Voorzichtige succesjes

Met tientallen vrijwilligers worden nesten van weidevogels gemarkeerd en wordt in beeld gebracht hoe het met de diverse soorten gaat. Op grond van hun waarnemingen kan Van Noord ook op boeren afstappen om hen te informeren over de specifieke mogelijkheden voor beheer.
Zo zijn er best wat voorzichtige succesjes te vieren.

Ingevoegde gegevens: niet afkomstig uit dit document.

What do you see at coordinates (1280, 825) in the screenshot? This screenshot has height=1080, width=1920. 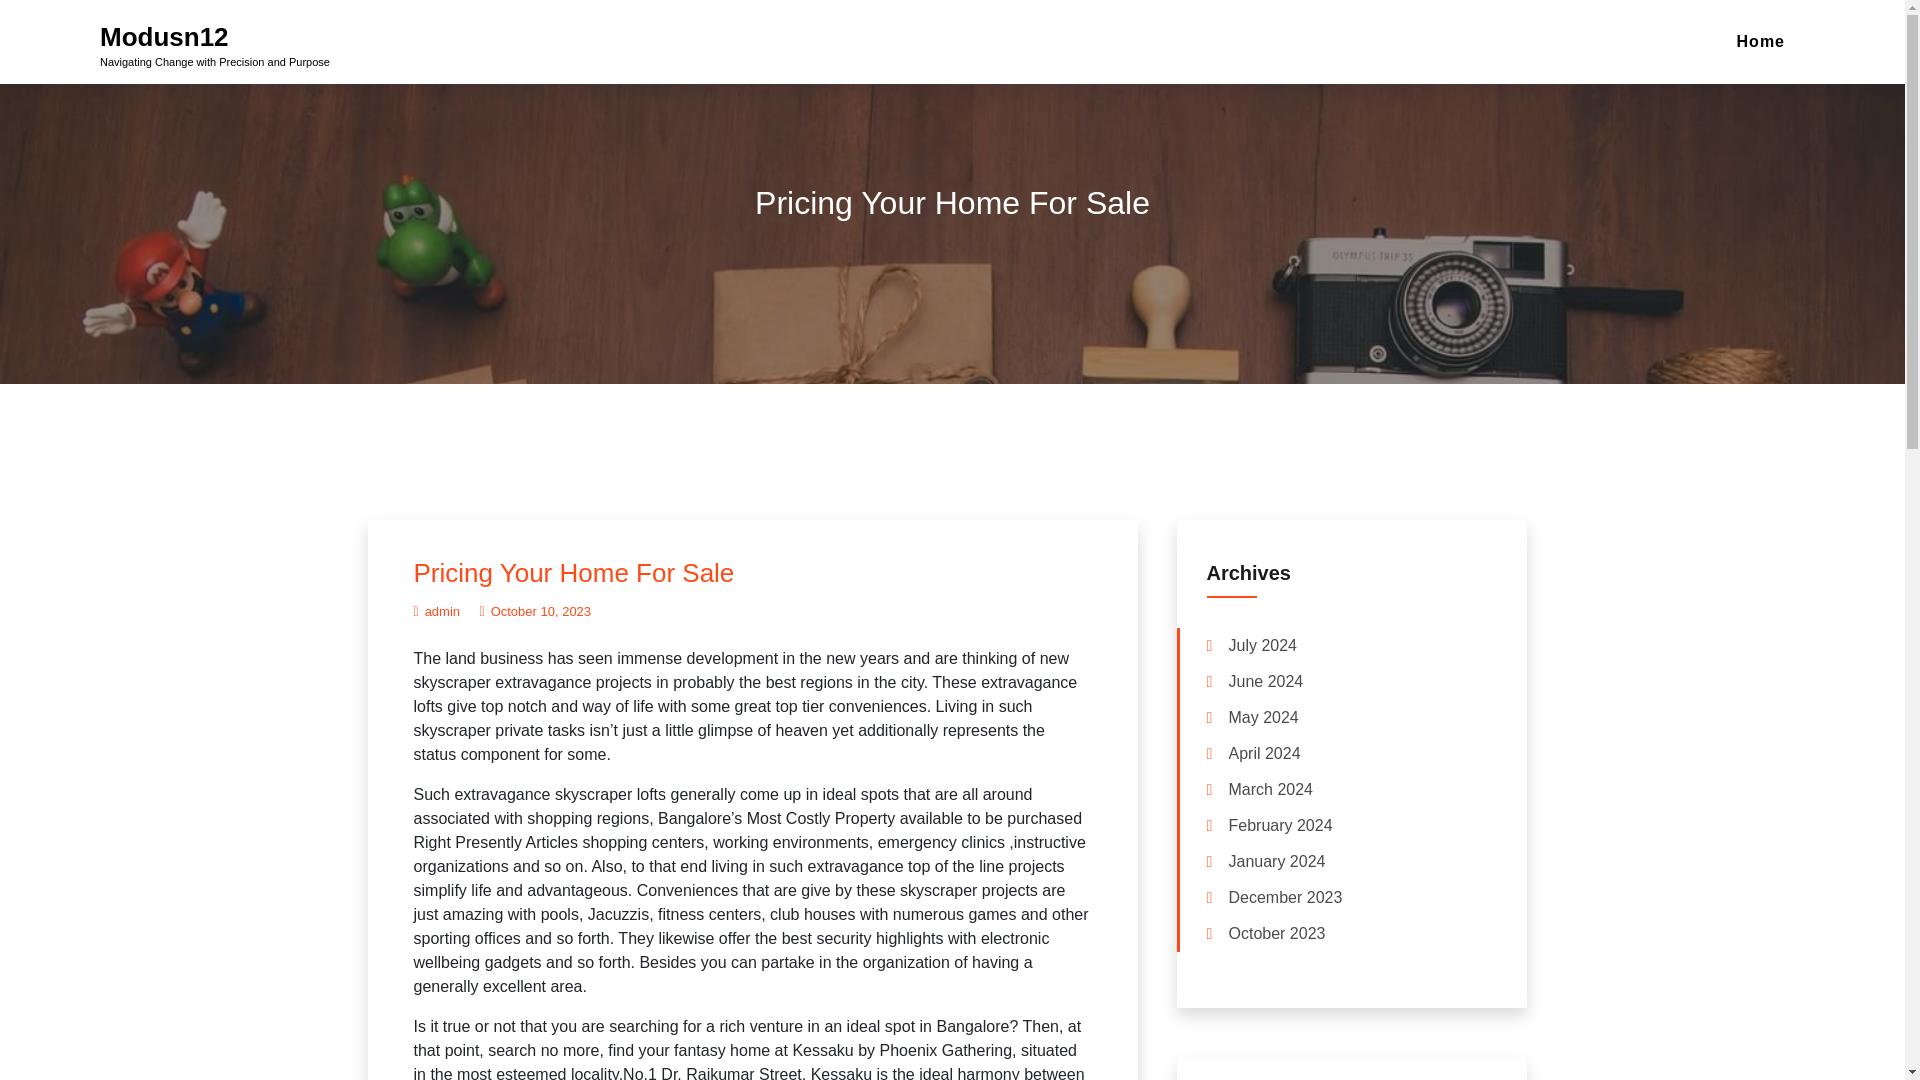 I see `February 2024` at bounding box center [1280, 825].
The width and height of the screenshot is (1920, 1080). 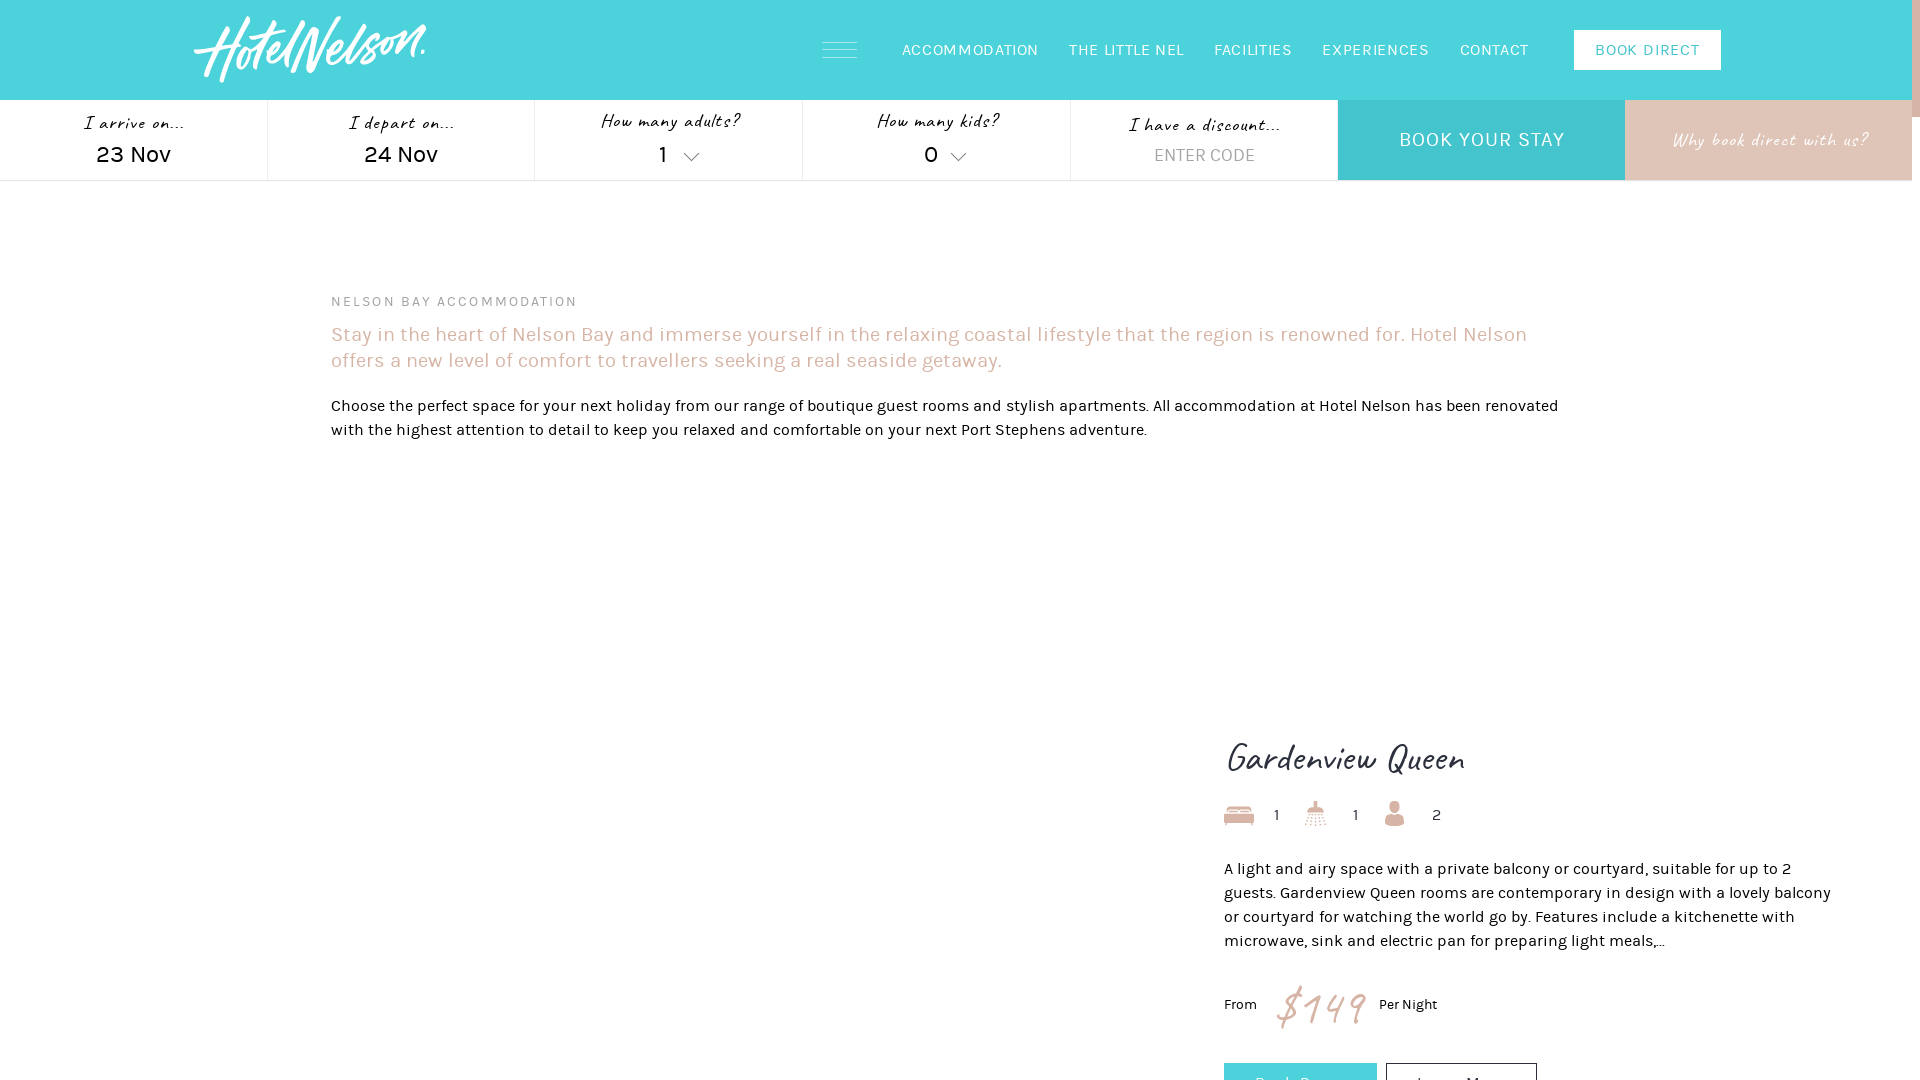 I want to click on BOOK YOUR STAY, so click(x=1482, y=140).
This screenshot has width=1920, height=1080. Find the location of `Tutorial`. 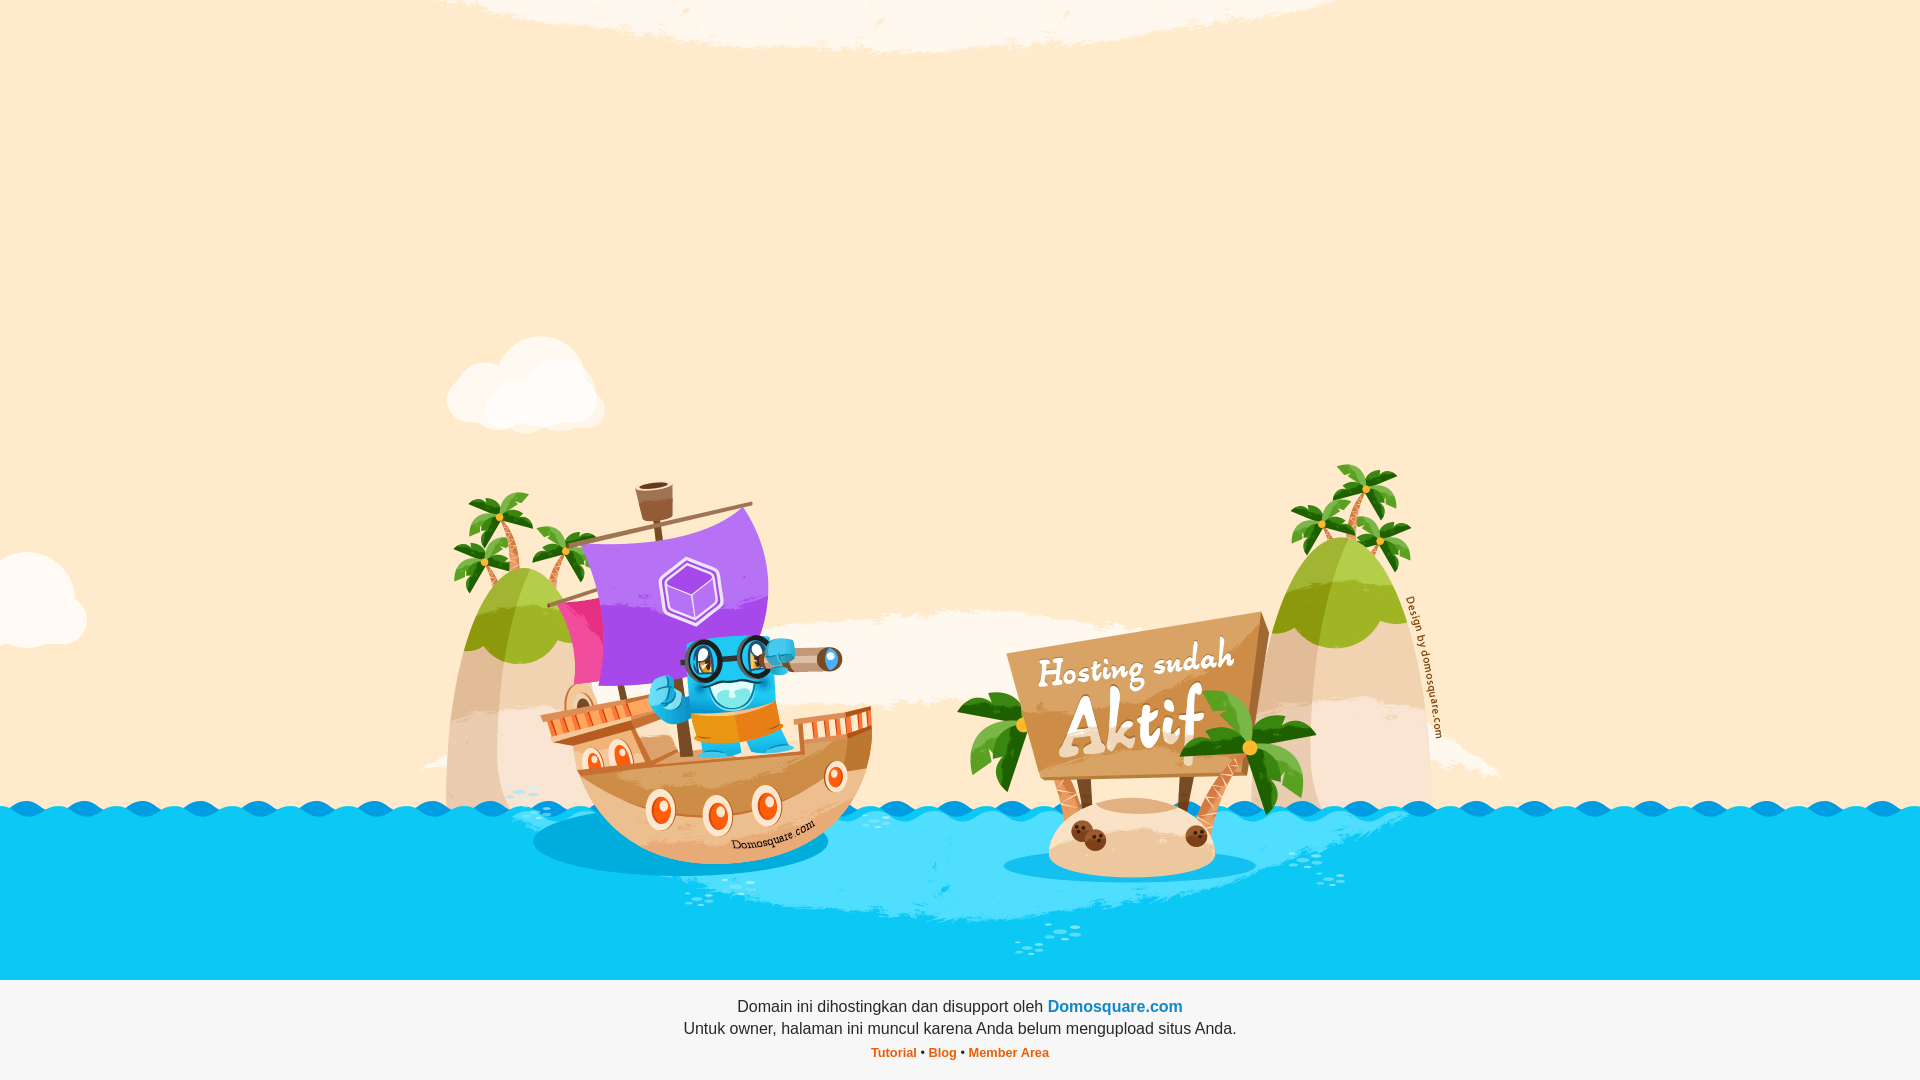

Tutorial is located at coordinates (894, 1052).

Maar voor veel soorten is er nog altijd een sterke neergaande trend die vanaf de jaren zestig is ingezet door het verdwijnen van leefgebied en het steeds intensievere gebruik van landbouwgrond.

'Omslag nodig'

Om deze trend om te buigen is er echt een omslag nodig, denkt hij. "Of het echt op grote schaal in de bedrijfsvoering wordt toegepast dat hangt van de budgetten af", zegt de coördinator. "Op het moment dat dit echt de toekomst van de landbouw wordt, dan moet de maatschappij dat willen en ook de mogelijkheden geven om daar de kost op te verdienen voor boeren."
Wat hem betreft krijgt het agrarisch natuurbeheer dus een zeer prominente plek in het nieuwe landbouwbeleid dat vanaf 2023 in moet gaan. Van Noord: "We hebben boeren die willen, we hebben een agrarische natuurvereniging die korte lijnen heeft met de boeren. Dus de trein staat onder stoom, alleen de rails liggen nog niet overal."